SOURCE EXCERPT -
☆ ☆ ☆

This has never been more important than today in order to effectively respond to mounting global challenges:

In a time of drastic change it is the learners who inherit the future. The learned usually find themselves equipped to live in a world that no longer exists. (Eric Hoffer)

How do we best ‘provide the occasion for ignition,’ which Thomas Merton defined as the purpose of higher education? For, as William Butler Yeats famously reminds us, ‘education is not the filling of a pail, but the lighting of a fire.’

And what kind of fire should we help ignite? What sort of lifelong learning should we help cultivate? Transformative learning appears to be best suited to prepare students for the emerging global reality of the 21st century, guided by the traditional glocal motto of ‘think globally, act locally,’ combined with a focus on global competence, defined as ‘the capacity and disposition to understand and act on issues of global significance.’

We need to constantly remind ourselves and our students of our immense ignorance in ways so that we may productively use it to derive constructive knowledge from it, knowing that any knowledge is always necessarily provisional and principally open to revision. How, in other words, do we invite the unknown and cultivate epistemological and ethical humility? How do we educate humble leaders?

Here are some excellent suggestions:

“Have patience with everything unresolved in your heart and try to love the questions themselves,” Rilke famously urged. “It is possible to live and NOT know,” Richard Feynman dissented in his memorable meditation on the responsibility of scientists. John Keats called for “negative capability” — that peculiar art of remaining in doubt “without any irritable reaching after fact & reason.” Debbie Millman advised to look both ways when lingering at the intersection of the known and the unknown. And yet we continue to grasp for the security of our comfort zones, the affirmation of our areas of expertise, the assurance of our familiar patterns — however badly they may need rewiring.

☆ ☆ ☆

WHAT TO WORK ON -
List every person named in the source excerpt on education, in the order they first appear.

Data records
☆ ☆ ☆

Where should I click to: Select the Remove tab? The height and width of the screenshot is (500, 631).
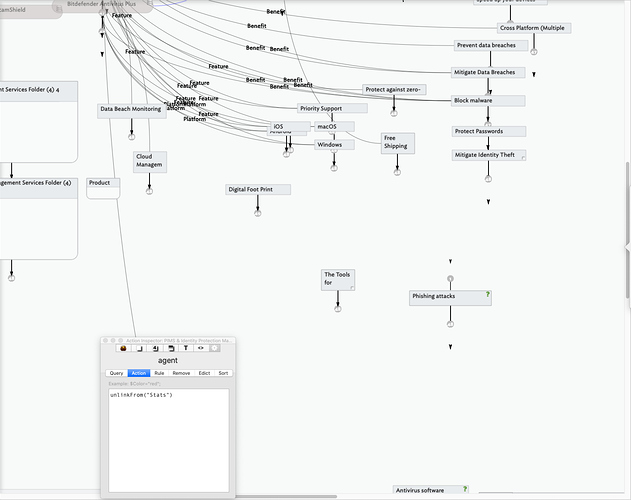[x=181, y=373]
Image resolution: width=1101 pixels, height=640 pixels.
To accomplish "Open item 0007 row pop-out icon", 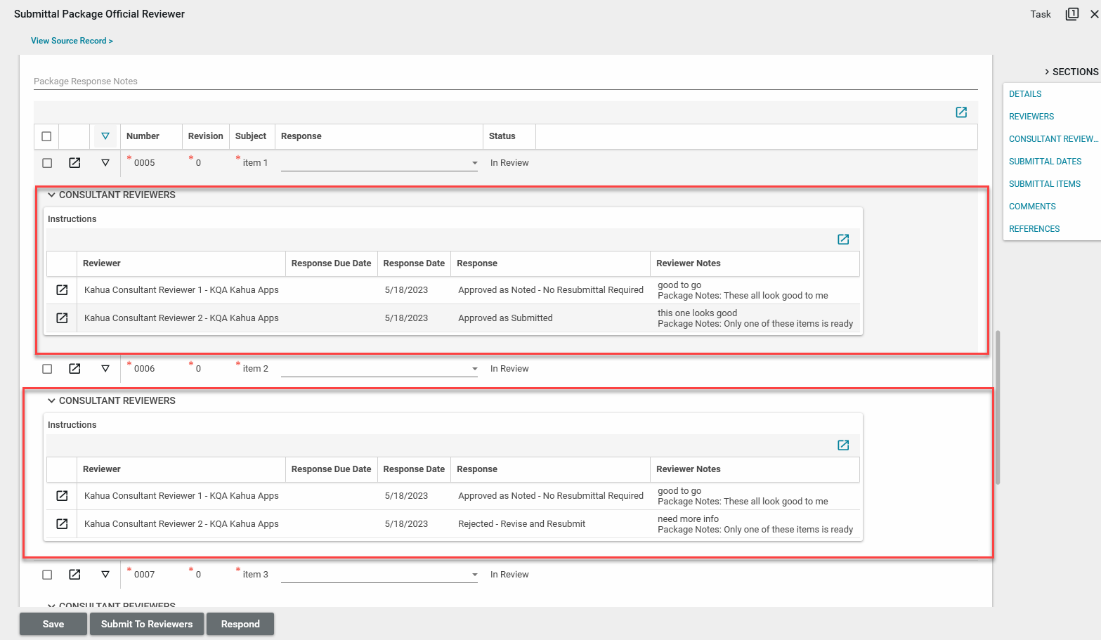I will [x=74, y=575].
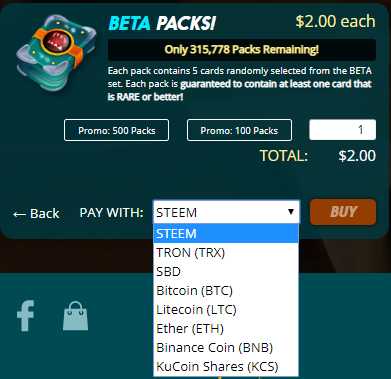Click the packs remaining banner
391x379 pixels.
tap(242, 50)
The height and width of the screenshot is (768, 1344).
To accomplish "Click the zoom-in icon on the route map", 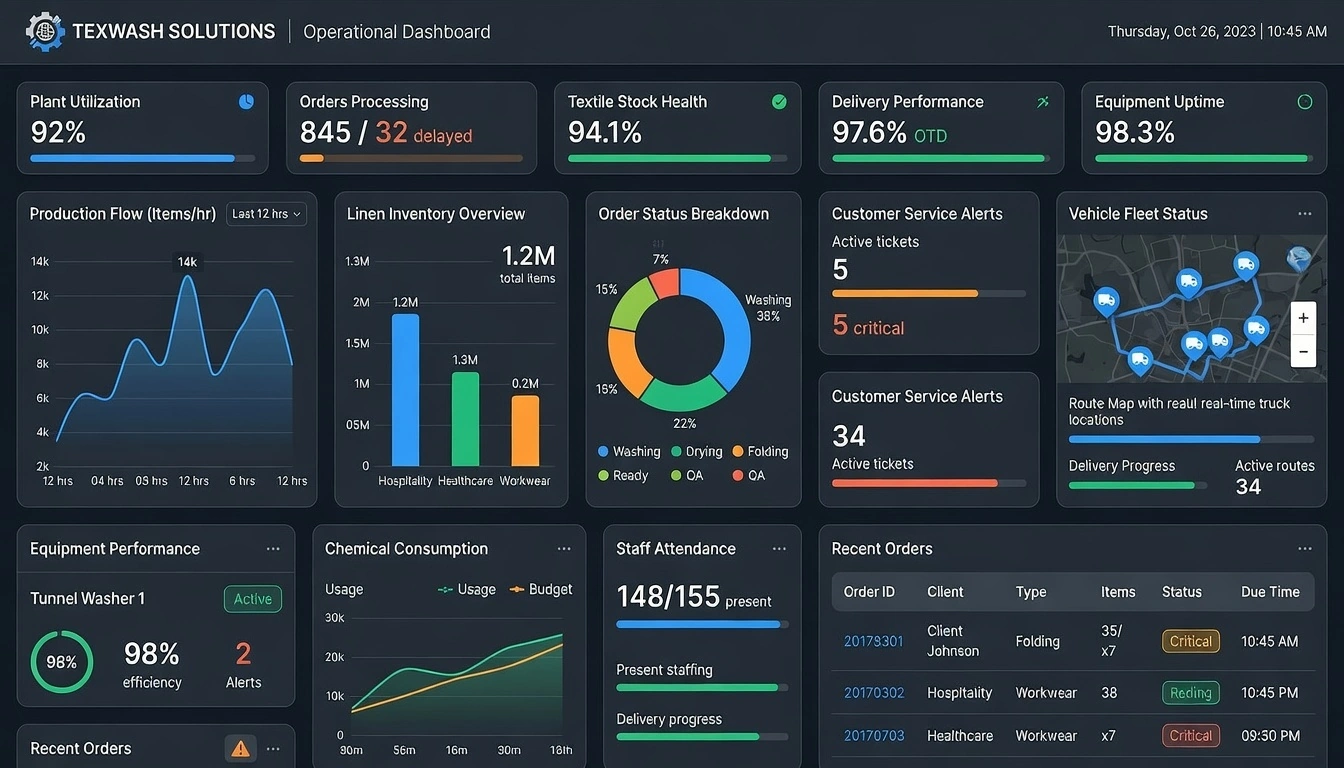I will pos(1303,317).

☆ ☆ ☆

WRITTEN SOLUTION -
Eric Hoffer, Thomas Merton, William Butler Yeats, Rilke, Richard Feynman, John Keats, Debbie Millman